### EXCERPT
╔══
You might want to check out Rat Rod Bikes forum, too. Lots of folks over there are doing amazing custom work and use Nexus  multi-speed internal hubs. Maybe they can shed some light on your shifting issues


----------



## chuzz (Apr 17, 2019)

Thanks, man. I got rid of the 2 speed Schwinn. Tires were more than I wanted to spend on it. Dude that bought it didn't want the fenders or chain guard. Anyone want them? If I can't figure out this shifter after I look at Rat Rod Bikes, I may do some customizing of my own to it. I really like this Esquire and may just put a regular derailer and a different wheel on it along with new cables. I THINK I can figure out how to do that.


----------



## Duchess (Apr 17, 2019)

Don't know that shifter, but Shimano's integrated brake/shifters cannot be put back together to work properly without at least some mystery special tool (and maybe not at all). I had read that ahead of time, but figured the warning was for dummies. Turns out, I'm one, too. Figures, I _would_ be the last to know.


----------



## chuzz (Apr 17, 2019)

I dunno, I don't really see any need for any specialty tools. The hub could use some snap ring pliers, but if you're good with a couple of small flat blade screwdrivers, that'll take care of the snap ring. If the warning is for dummies, count me in. Apparently I'm a dummy too!


----------



## piercer_99 (Apr 17, 2019)

I don't know if I can help or not, I have the SG-4C35 on my 48 Roadmaster, I do not know how close it is to the  SG-4R31.  

I am pretty sure the hub cartridge is the same, yours has a roller brake, mine is a coaster brake.

Either way, when you set and adjust the shifter or replace the cable, on the hub are two red lines, they are alignment points, they should be lined up when the hub is in 4th gear, then everything is downhill from there.

I believe the shifter that you are describing is the Shimano Nexus ST-4S20 shifter, if so, they don't make it anymore and it is kind of a unicorn to find.  
http://www.bikevintageparts.com/index.php?route=product/product&product_id=75 

If you check that link out, and it is what you have, then, at least you have the technical name for it to start your hunt with.

I would think though, that you could replace said shifter with the standard Nexus grip shift, which is what I have and they are readily available and easy to find.

Also, if you are describing it having a brake lever on the shifter, this Nexus Revo should work also.

https://www.thebikeshopstore.com/ca...MI-8mQmPjX4QIV3rfACh15igpzEAQYCCABEgKSGPD_BwE 


Here is a couple photo's of the alignment points, in fourth gear.










This is the standard Nexus 4 speed grip shift, rather simple to find.





This is what my hub looks like, really other than the coaster brake, pretty much the same beast.






The bike it is on.








Hope it is somewhat of a help, let me know if I can be of any help.

Pierce


----------



## chuzz (Apr 18, 2019)

I tried Rat Rod Bikes, Jimbo, but can't get them to send me a confirmation email so I can join. I'm going to try again. And Pierce, thanks for the info, but my shifter isn't like those. I'm going to try to get my daughter to post some photos of what mine looks like later today. Neighbor has a moped with a loose wheel that he wants me to check out. I might make a couple of bucks off him, but suspect it's just a loose wheel bearing that needs adjusting. He just bought it and it sounds to me like it wasn't assembled correctly.


----------



## chuzz (Apr 18, 2019)
╚══
### GIVEN RECORDS
╔══
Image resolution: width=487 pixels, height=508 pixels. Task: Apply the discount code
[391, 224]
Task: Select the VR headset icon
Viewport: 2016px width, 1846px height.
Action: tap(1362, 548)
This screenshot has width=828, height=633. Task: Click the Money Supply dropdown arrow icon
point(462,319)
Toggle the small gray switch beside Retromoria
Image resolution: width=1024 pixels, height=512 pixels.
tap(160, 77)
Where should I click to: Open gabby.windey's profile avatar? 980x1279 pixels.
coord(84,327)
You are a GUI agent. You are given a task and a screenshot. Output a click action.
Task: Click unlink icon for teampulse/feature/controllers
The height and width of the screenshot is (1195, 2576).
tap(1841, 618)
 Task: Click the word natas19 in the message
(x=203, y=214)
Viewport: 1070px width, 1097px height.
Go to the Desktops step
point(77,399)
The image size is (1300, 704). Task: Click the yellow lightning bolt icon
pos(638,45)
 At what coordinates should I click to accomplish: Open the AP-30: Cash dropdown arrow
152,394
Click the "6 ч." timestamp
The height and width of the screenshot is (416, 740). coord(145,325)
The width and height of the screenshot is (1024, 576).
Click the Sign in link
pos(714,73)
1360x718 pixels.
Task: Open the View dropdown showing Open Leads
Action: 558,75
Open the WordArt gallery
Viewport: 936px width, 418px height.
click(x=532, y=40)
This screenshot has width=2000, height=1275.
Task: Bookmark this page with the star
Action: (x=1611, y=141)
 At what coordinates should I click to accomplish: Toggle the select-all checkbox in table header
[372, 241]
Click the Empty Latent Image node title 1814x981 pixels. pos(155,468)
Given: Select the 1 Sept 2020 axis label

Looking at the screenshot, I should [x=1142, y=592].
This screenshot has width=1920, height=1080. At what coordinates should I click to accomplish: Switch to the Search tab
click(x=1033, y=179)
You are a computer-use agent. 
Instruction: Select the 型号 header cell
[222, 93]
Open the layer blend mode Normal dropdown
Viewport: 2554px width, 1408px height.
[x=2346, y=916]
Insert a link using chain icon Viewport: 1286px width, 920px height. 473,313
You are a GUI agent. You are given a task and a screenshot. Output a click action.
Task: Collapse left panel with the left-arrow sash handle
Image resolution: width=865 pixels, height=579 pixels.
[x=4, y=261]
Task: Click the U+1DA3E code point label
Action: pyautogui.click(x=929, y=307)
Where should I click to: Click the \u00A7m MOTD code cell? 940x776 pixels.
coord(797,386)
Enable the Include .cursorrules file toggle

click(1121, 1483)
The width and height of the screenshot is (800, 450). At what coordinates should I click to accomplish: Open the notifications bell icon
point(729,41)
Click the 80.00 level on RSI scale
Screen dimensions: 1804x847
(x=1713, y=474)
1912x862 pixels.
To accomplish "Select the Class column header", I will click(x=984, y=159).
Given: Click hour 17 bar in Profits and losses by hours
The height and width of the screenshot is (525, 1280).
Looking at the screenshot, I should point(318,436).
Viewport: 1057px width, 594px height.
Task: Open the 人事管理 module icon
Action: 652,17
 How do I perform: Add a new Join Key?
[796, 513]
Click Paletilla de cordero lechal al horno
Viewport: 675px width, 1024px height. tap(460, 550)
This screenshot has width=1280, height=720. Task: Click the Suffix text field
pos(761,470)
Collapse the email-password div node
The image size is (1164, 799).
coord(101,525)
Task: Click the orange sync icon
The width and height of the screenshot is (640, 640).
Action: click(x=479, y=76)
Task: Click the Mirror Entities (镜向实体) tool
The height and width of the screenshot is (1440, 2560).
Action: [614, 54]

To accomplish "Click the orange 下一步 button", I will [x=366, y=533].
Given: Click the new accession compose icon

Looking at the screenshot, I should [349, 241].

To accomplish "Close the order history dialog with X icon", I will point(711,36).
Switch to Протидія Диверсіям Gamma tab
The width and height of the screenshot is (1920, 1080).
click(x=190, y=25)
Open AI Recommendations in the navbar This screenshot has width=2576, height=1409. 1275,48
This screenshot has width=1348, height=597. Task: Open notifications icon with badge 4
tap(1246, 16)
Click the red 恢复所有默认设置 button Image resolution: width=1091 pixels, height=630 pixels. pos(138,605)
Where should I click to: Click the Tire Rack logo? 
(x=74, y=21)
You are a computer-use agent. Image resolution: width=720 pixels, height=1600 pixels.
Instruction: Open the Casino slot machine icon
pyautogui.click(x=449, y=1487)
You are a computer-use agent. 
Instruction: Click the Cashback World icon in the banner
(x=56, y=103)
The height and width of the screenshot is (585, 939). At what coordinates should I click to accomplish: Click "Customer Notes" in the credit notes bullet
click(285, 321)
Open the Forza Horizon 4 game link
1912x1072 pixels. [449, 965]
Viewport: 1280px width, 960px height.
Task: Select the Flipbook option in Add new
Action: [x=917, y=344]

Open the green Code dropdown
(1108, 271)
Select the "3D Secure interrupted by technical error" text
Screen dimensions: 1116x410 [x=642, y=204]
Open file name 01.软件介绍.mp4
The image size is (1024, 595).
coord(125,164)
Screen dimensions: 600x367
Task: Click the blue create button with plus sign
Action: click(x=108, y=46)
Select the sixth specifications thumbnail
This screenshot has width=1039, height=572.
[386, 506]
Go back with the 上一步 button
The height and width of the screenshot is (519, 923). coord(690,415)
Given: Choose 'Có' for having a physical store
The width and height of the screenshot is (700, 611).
╚══
### TASK GOAL
Can you write out the part of the bike hub thread above that runs from "## Duchess (Apr" up to and including "last to know.", copying it word for word?

### WORKED SOLUTION
## Duchess (Apr 17, 2019)

Don't know that shifter, but Shimano's integrated brake/shifters cannot be put back together to work properly without at least some mystery special tool (and maybe not at all). I had read that ahead of time, but figured the warning was for dummies. Turns out, I'm one, too. Figures, I _would_ be the last to know.